= Exercise objective =
Scan the records below for the line with "The height and width of the screenshot is (616, 1024)." and the line with "Task: Tap Havering beside St Josephs row". Repeat those two lines and every line between them exactly, and nothing else.

──────── Supplied entries ────────

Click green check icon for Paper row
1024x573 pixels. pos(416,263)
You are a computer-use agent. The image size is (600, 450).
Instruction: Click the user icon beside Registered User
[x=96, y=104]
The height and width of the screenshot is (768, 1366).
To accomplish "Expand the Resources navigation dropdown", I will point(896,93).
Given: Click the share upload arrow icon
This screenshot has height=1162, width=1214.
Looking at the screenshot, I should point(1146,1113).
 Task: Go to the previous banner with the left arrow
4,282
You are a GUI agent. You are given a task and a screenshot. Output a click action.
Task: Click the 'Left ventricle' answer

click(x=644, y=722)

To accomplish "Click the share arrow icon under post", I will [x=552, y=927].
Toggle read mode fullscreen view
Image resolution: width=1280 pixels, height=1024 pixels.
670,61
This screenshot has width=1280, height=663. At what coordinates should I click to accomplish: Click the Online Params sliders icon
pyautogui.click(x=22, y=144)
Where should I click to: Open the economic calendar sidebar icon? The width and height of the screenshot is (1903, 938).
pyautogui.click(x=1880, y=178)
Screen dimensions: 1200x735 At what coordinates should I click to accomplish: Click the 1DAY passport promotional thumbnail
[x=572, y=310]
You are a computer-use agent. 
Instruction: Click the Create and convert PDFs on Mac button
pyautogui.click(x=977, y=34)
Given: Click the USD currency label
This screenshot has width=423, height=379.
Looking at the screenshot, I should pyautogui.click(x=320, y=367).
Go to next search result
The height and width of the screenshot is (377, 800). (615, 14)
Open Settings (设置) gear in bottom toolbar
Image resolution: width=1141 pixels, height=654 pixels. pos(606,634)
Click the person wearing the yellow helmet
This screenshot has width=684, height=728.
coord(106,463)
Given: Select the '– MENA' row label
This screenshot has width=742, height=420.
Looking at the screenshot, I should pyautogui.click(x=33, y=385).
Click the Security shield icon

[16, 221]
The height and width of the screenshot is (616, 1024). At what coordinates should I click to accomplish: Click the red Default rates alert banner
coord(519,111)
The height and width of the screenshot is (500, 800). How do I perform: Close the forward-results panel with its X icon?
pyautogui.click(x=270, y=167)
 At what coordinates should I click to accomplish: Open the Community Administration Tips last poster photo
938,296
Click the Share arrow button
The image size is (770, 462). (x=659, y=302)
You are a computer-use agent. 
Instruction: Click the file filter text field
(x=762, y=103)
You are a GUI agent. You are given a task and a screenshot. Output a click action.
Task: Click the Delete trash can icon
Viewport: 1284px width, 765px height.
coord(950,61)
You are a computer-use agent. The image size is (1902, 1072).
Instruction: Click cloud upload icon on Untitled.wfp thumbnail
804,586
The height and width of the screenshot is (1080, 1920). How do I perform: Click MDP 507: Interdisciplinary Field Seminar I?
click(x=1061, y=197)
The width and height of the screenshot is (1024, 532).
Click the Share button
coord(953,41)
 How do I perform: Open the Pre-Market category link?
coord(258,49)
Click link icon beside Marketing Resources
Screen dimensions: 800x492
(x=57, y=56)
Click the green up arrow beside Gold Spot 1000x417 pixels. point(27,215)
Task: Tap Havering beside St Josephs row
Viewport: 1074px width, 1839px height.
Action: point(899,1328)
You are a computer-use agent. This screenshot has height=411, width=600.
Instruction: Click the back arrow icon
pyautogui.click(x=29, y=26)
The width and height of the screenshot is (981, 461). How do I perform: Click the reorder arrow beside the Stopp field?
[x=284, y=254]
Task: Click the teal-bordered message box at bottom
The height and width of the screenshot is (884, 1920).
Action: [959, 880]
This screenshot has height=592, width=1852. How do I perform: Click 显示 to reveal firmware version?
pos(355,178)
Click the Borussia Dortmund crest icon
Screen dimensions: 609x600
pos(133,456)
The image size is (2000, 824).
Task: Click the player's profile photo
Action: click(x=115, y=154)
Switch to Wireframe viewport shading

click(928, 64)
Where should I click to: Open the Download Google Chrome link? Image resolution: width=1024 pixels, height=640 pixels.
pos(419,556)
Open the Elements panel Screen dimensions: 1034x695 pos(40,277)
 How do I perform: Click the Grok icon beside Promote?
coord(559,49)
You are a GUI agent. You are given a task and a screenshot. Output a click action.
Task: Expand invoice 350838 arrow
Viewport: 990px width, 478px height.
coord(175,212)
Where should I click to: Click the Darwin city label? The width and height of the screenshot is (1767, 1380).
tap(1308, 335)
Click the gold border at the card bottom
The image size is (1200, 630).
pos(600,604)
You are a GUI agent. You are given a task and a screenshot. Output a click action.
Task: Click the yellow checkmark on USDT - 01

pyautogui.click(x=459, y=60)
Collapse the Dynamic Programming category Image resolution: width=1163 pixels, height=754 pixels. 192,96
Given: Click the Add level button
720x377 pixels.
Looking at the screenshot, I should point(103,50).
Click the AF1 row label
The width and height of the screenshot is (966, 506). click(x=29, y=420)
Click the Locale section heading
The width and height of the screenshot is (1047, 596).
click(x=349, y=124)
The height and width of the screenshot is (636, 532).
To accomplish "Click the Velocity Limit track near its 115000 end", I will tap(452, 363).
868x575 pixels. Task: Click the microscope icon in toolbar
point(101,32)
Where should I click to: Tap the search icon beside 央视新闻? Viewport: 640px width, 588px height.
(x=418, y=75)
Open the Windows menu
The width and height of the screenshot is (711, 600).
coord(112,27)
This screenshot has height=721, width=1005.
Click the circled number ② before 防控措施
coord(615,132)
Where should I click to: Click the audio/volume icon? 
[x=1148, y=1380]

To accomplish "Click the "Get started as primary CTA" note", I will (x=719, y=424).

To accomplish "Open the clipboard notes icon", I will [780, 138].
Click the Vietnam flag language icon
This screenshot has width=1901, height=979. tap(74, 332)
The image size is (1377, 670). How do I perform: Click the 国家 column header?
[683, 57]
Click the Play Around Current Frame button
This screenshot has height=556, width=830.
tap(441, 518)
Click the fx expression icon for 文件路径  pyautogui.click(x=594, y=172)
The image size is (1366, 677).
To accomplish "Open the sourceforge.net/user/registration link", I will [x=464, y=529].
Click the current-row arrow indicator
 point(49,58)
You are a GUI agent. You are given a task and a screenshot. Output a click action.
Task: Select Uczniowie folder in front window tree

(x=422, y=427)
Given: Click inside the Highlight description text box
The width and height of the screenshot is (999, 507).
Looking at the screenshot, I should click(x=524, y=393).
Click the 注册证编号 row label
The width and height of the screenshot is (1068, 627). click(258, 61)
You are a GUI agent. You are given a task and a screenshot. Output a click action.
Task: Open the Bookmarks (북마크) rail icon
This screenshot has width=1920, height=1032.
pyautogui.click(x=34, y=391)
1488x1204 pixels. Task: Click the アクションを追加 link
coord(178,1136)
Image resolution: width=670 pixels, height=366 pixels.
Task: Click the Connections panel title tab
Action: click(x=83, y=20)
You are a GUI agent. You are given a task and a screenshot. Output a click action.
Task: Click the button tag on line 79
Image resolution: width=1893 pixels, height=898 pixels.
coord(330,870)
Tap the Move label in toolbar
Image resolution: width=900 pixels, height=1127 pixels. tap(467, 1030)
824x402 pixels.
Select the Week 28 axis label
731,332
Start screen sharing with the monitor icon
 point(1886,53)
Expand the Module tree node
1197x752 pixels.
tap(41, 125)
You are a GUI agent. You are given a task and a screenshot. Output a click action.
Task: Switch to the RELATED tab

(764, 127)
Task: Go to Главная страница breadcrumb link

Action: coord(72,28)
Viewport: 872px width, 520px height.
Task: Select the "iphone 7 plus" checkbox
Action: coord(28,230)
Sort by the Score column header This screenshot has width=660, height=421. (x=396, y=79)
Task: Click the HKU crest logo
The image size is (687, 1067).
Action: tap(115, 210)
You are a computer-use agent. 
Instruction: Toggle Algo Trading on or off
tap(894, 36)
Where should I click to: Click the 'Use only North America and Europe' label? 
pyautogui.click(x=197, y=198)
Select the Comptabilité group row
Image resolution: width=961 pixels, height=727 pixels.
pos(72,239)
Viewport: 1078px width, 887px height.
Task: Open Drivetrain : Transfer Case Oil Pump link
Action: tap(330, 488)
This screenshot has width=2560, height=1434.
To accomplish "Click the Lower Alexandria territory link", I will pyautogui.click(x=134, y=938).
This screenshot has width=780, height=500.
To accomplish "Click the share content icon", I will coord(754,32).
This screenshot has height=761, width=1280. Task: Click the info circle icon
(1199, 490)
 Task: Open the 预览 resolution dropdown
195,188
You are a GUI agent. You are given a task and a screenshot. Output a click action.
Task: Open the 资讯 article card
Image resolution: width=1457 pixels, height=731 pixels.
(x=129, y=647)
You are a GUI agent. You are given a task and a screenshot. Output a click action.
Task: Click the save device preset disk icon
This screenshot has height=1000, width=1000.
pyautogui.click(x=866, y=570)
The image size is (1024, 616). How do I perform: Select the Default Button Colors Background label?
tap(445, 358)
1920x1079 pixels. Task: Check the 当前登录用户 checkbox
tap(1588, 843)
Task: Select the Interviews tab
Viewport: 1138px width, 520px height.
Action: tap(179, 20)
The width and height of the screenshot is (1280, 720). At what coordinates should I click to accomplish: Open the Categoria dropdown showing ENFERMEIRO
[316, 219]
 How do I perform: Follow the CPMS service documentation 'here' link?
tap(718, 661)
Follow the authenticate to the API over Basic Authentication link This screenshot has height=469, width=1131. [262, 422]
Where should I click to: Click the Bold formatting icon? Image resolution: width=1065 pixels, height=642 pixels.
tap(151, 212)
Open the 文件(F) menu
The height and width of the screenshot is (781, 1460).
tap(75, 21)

────────

= Exercise solution =
The height and width of the screenshot is (616, 1024). At what coordinates should I click to accomplish: Click the red Default rates alert banner
coord(519,111)
The height and width of the screenshot is (500, 800). How do I perform: Close the forward-results panel with its X icon?
pyautogui.click(x=270, y=167)
 At what coordinates should I click to accomplish: Open the Community Administration Tips last poster photo
938,296
Click the Share arrow button
The image size is (770, 462). (x=659, y=302)
You are a computer-use agent. 
Instruction: Click the file filter text field
(x=762, y=103)
You are a GUI agent. You are given a task and a screenshot. Output a click action.
Task: Click the Delete trash can icon
Viewport: 1284px width, 765px height.
coord(950,61)
You are a computer-use agent. The image size is (1902, 1072).
Instruction: Click cloud upload icon on Untitled.wfp thumbnail
804,586
The height and width of the screenshot is (1080, 1920). How do I perform: Click MDP 507: Interdisciplinary Field Seminar I?
click(x=1061, y=197)
The width and height of the screenshot is (1024, 532).
Click the Share button
coord(953,41)
 How do I perform: Open the Pre-Market category link?
coord(258,49)
Click link icon beside Marketing Resources
Screen dimensions: 800x492
(x=57, y=56)
Click the green up arrow beside Gold Spot 1000x417 pixels. point(27,215)
Task: Tap Havering beside St Josephs row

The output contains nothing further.